(A block of data)
+-------+
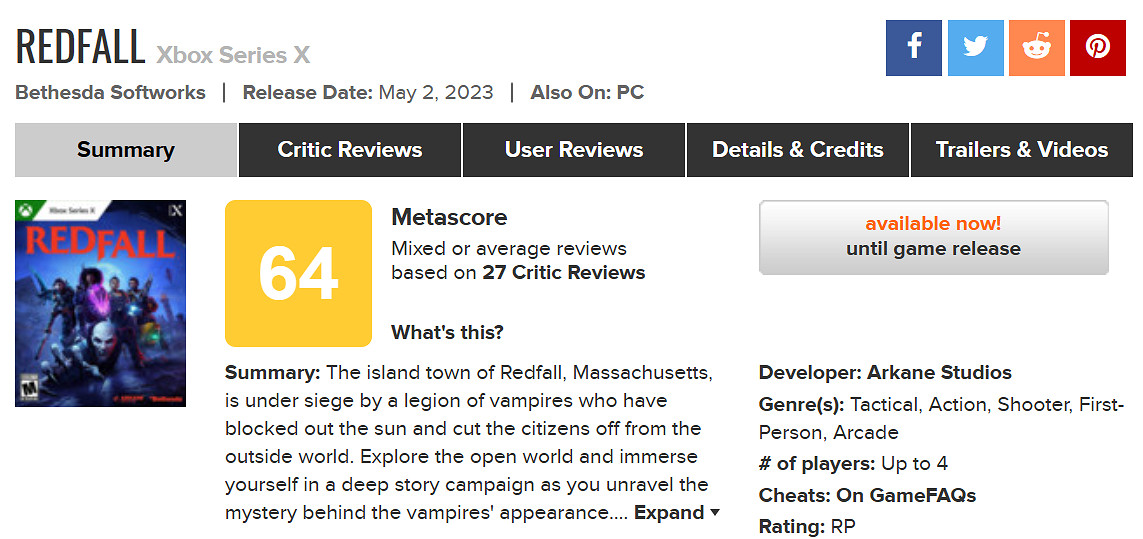Open the PC version link
The image size is (1143, 539).
630,93
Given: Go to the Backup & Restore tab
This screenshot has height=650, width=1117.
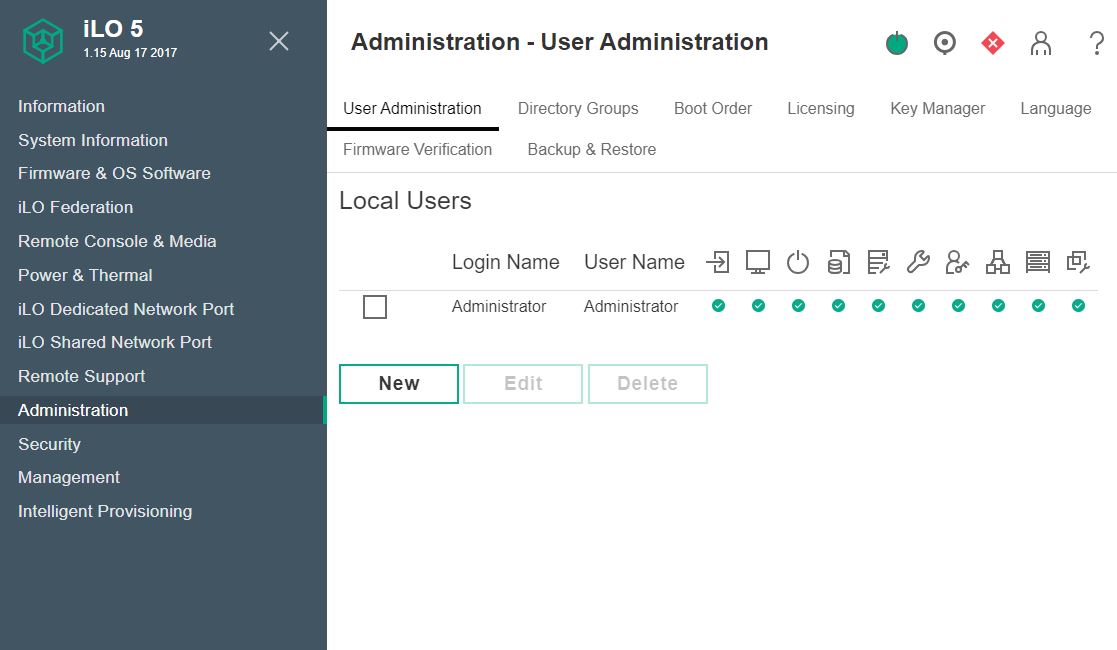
+-------+
__Exercise prompt__:
Please lay out every line of the data above as a Markdown table with the columns "Row" and "Text", numbering the rows and skipping blank lines. Leave the pictures out of the table.

__Final result__:
| Row | Text |
|---|---|
| 1 | Open the PC version link |
| 2 | The image size is (1143, 539). |
| 3 | 630,93 |
| 4 | Given: Go to the Backup & Restore tab |
| 5 | This screenshot has height=650, width=1117. |